I wrote this short story (I wrote both a 755 and 750 word version. This is the 750 word one) to the following prompt:

“Suffering from a mid-life crisis, a 50-year-old businessman quits his job and goes on a quest to “get the band back together”. -From The Writer’s Book of Matches

This is one of my writings (Impediments is one of the others) that I’m actually kind of proud of. It turned out just as I wanted it to. Thanks for taking a look! (And, yes, I know the ending is both odd and disturbing.)

Band Members Bind in the Library

Fox stared thoughtlessly out the window, which in itself looked livelier than he, as the tears inching down its surface streaked the window pane, expressing emotion that Fox was in dire need of. His daily excitement, for the last thirty years, had been extracted from the goings on of the upbeat and fluorescent-light-bleached Cubical World.

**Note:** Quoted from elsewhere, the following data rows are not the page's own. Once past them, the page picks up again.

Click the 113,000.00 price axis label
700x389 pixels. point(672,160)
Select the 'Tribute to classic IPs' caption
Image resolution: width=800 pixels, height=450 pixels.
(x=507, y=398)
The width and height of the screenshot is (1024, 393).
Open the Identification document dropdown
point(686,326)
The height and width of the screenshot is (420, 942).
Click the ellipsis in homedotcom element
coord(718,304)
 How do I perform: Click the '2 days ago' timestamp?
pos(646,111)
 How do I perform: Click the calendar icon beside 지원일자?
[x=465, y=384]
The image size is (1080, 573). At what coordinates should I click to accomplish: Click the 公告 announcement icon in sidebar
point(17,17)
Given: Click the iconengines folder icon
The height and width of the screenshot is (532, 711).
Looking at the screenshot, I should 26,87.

Even Fox had to admit, geometric shapes got old.

The radio of the 1982 Chevy he was lugging across the Walgreen’s parking lot tittered and muttered to life without having been asked to. The radio hadn’t been acknowledged, let alone meddled with, for months, and the thing had apparently abandoned its sense of propriety; an eardrum shattering voice, accompanied by equally obtrusive and frightening acoustics, bellowed from the rusty rectangle.

“More crappy shapes,” Fox grumbled, rubbing the lump on his scalp induced by his bonking his cranium on the vinyl roof of the car as he had lurched from his hunched position. He fumbled with the circular [“Shapes!”] knob hovering over the faded “Tune”, and then stopped.






Every thought consequentially led to another, each hurling him backwards seven years.

Fox put the car in park and leaned back. He reached up to run his fingers through what used to be hair but had recently demoted itself to Velcro. The music that, seconds ago, had nearly driven him insane, now sent indescribable shivers of yearning down his spine. He relished the moment.

And then it was over. Of course.

Although some oddly contrasting blue grass song had begun emanating from the radio, Fox couldn’t shake the piercing, heart-throbbing vibration of the music from his body. His fingers twitched, as though they were searching for the instrument he had sold in order to buy a cheap garage sale TV for his dorm room.

Mentally, he gawked at the faces that had recreated themselves in his agitated brain as he altered them and manipulated their features to reflect what they must appear like now, stinky, filthy, ex-drug addict fifty-six-year-olds. Those idiotic kids who had recruited him to play drums in their completely revolting, band – they were the MOHawks, so named for every one of their “grown-up leaders”, Mason, Oakie, and Hal – all three of whom were considered by Fox, veterans of the rock band world.

Fox managed to escape from his reverie just long enough to drive to the public library, where the only computers Fox had ever touched sat, buzzing and blaring messages about system security and Facebook.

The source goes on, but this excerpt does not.